The Board made ten recommendations as a result of the investigation. The first eight recommendations refer to 1996-2001 forest development plans, currently being considered for approval. The recommendations include:

  • clarification by government of the apparent discrepancy between the requirements of the Forest Practices Code, the timetable for implementation of the CCLUP, and, the consistency of the 1996-2001 forest development plans with the higher level plan;
  • starting the sub-unit planning processes required by the CCLUP as quickly as possible, beginning with the Special Resource Development Zone sub-units;
  • holding cooperative sessions to review all the 1996-2001 plans in a sub-unit;
  • providing additional financial support for the Cariboo-Chilcotin Regional Resource Board and providing them with independent technical researchers;
  • use an independent arbitrator to make interim decisions;
  • consideration of an extension of the 1995-2000 plans for six months to allow more time for integration of the timber and non-timber targets of the CCLUP into the plans.

In addition, two recommendations address the future declaration of other higher level plans in other parts of the province. These address the need for:

  • clear statements from government about whether higher level plans are to be implemented in advance of formal declaration; and
  • clear implementation guidelines and a feasible timetable for incorporating the objectives and targets into operational plans.

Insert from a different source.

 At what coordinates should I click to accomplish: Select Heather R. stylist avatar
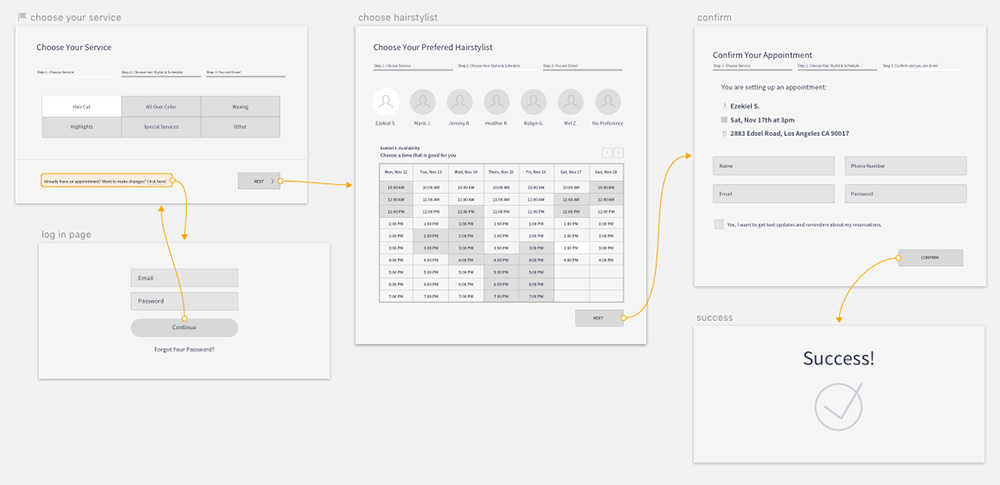[497, 102]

Board Chair Keith Moore released the report on Friday, December 6 in Williams Lake. This followed an opportunity for all the organizations involved in the complaint to provide comments to the Board on a draft report released in October, 1996.

The report results from the investigation of a complaint asserting that 1995-2000 forest development plans in the Quesnel River watershed were not consistent with the Cariboo-Chilcotin Land-Use Plan (CCLUP) and would prevent the achievement of the management objectives of the CCLUP.

Although the complaint is about the Quesnel River watershed, the Board’s report and recommendations have implications for the larger area of the CCLUP and for other parts of the province where land-use plans are expected to be declared in future.

The Forest Practices Board is an independent agency established in 1995. Investigation of complaints from the public about forest planning, forest practices or enforcement of the Forest Practices Code is one of its responsibilities. Other important roles include audits, special investigations, special reports and participation in administrative reviews and appeals.